This page provides a brief description of the predictor and the data set that was used to train it. More details can be found in:

Exploring sequence characteristics related to high-level production of secreted proteins in Aspergillus niger. B.A. van den Berg, M.J.T. Reinders, M. Hulsman, L. Wu, H.J. Pel, J.A. Roubos, D. de Ridder (2012) PLoS ONE, Volume 7, Issue 10, e45869.

Data set

The predictor is trained using a set of 345 Aspergillus niger proteins. All proteins in the data set have a predicted signal peptide (SignalP 3.0) and do not contain an ER retention signal or predicted transmembrane regions (TMHMM, phobius). The proteins were over-expressed behind a strong constitutive promoter, to test for successful high-level production and secretion. A protein was labeled successful in case of a visible band on gel, which corresponds to a detection level of around 50 mg/l. A table with the protein names and assigned labels (neg and pos for unsuccessful and successful respectively) and a fasta file with the protein sequences can be found in the download section.

**Available data**
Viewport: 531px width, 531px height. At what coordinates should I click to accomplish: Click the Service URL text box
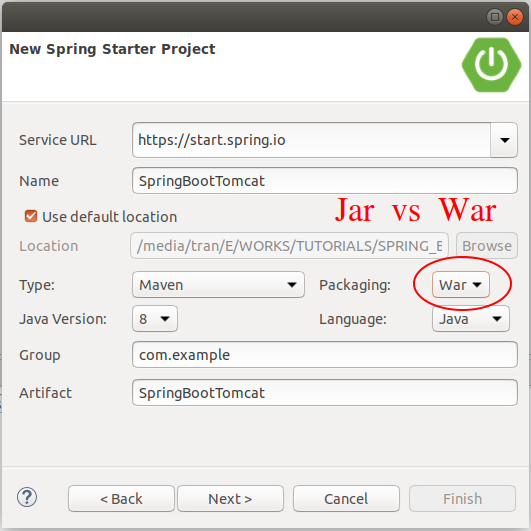point(311,140)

**Requirement A**
For each statement, say whether the page on the Aspergillus niger secretion predictor agrees with it, answering yes or no and quoting the deciding words: (i) the predictor was trained on 345 Aspergillus niger proteins; (ii) proteins with an ER retention signal were included in the data set; (iii) a protein was labeled successful when a visible band appeared on gel.
**Requirement B**
Continue the page on the Aspergillus niger secretion predictor from its final sentence.
The listing is separate material and has no connection to the page on the Aspergillus niger secretion predictor.

**Answer space A**
(i) Yes: "The predictor is trained using a set of 345 Aspergillus niger proteins."
(ii) No: "do not contain an ER retention signal or predicted transmembrane regions"
(iii) Yes: "A protein was labeled successful in case of a visible band on gel"

**Answer space B**
Predictive sequence features

Classification was used to find a set of sequence features that best separate the successful from the unsuccessful proteins. A large amount of sequence based features were explored using a linear support vector machine (SVM) as classifier. Best performance was obtained using either the codon composition or the amino acid composition. 10-Fold cross-validation resulted in an avarage performance of 0.85 area under the ROC-curve.